The map above shows the final state by state result in the Electoral College for the 2012 election.Anyone who was not a totally blinkered artisan, or who was Dick Morris could have predicted the result, before the campaign started for nearly all the states.
Obviously President Obama was not going to win the Southern states (in red) or the conservative Midwestern states. On the other hand Mitt Romney was never going to win the blue states especially California and New York.
So what value, prestige, readership and frankly, big money, should accrue to professionals who pundit about elections for a living. Not any from now on as their job can be done by anyone with the slightest understanding of the polling process. Basically the pundits who discovered the formula have made themselves redundant.
Much fuss and lauding of Nate Silver of 538.com fame ensued after he got the 2008 and 2012 elections right with his Electoral College prediction-especially for his 100% success in calling all 50 states correctly. Was there some magical formula or incredible insights at work-hardly.

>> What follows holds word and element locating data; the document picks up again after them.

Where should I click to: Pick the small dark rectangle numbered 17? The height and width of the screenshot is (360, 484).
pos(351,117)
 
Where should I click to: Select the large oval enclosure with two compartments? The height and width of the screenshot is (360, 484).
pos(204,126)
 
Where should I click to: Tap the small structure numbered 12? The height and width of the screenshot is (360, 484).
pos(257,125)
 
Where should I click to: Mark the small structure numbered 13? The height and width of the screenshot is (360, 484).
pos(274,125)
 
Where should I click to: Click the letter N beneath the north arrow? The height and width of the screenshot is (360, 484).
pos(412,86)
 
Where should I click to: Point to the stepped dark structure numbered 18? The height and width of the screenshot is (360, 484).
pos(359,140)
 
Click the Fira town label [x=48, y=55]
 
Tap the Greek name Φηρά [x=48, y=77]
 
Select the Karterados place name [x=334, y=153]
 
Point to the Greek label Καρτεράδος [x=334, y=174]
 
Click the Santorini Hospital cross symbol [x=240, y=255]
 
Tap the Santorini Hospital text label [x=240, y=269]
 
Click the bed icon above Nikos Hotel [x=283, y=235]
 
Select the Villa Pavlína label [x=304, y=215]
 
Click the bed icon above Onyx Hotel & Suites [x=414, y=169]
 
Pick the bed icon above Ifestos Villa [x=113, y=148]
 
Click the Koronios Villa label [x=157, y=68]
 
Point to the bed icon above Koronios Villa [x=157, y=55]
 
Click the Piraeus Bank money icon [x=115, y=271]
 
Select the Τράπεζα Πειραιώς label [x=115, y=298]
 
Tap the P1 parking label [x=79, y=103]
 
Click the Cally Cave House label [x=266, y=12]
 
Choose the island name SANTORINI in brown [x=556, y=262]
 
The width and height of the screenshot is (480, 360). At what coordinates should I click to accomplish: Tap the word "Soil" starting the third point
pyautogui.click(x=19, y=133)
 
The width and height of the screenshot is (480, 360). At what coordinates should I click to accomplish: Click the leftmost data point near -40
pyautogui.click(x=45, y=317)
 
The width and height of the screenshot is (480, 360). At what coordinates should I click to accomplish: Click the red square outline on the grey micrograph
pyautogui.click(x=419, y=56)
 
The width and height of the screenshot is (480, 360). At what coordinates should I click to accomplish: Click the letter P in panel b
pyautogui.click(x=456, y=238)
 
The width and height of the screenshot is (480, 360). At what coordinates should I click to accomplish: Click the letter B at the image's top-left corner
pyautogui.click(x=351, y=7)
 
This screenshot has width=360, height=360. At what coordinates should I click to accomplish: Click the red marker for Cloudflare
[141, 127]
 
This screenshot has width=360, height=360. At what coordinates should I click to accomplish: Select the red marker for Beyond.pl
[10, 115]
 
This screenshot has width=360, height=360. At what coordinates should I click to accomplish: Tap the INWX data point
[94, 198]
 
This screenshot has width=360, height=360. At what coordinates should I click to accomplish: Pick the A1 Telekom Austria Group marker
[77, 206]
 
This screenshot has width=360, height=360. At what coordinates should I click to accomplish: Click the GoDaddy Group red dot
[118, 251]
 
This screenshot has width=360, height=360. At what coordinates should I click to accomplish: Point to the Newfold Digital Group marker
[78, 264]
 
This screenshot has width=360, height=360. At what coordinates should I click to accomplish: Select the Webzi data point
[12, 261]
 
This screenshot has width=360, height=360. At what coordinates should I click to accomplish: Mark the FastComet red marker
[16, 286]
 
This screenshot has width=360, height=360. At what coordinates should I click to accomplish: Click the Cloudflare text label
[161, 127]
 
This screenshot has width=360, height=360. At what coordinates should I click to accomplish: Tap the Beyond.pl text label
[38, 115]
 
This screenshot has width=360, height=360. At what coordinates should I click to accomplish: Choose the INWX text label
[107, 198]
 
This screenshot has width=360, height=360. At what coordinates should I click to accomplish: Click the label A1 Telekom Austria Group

Silver's formula (and Dr.Wang's at Princeton) is to simply look at the aggregate polling for each state and give the state to whomever has the lead based on that simple analysis. It works! It worked in 2008 and worked in 2012. The Romney campaign fooled themselves by using their own internal polling, and looked at favorable individual polls which method is now firmly in the dustbin of history.
Thus the reality is that based on a simple reading of aggregate polling in the "marginal" states
there was only the calls about Virginia and Florida that had any chance of making or breaking a reputation as a psephologist. Nate Silver at 538.com got it right when Florida went for Obama by less than 1% whilst other prognosticators got 49 states right and came in second in the pundit stakes. But any John Doe who can see the state by state polls as they aggregated, and if he got the Florida coin toss right, could have been a media superstar pundit.
Virginia was admittedly a challenge, but only if the gyrations from September onwards are considered. Before that President Obama had leads running from close to substantial whilst Romney, in his September flourish, only had the smallest of leads in the aggregate polling. The final aggregates had Obama a fraction ahead (+0.3), and the final, actual, result gave the president a comfortable lead (3.0%) which reflected the reality of all the polling over the year.
The reality is that Romney never had a lead in Ohio as per this Real Clear Politics average poll chart which reflects the aggregate of polls at any one time. It is the same case for Iowa. With Colorado there was a very brief period where Romney had a small lead but for the bulk of the campaign, especially towards the end it was safe for President Obama.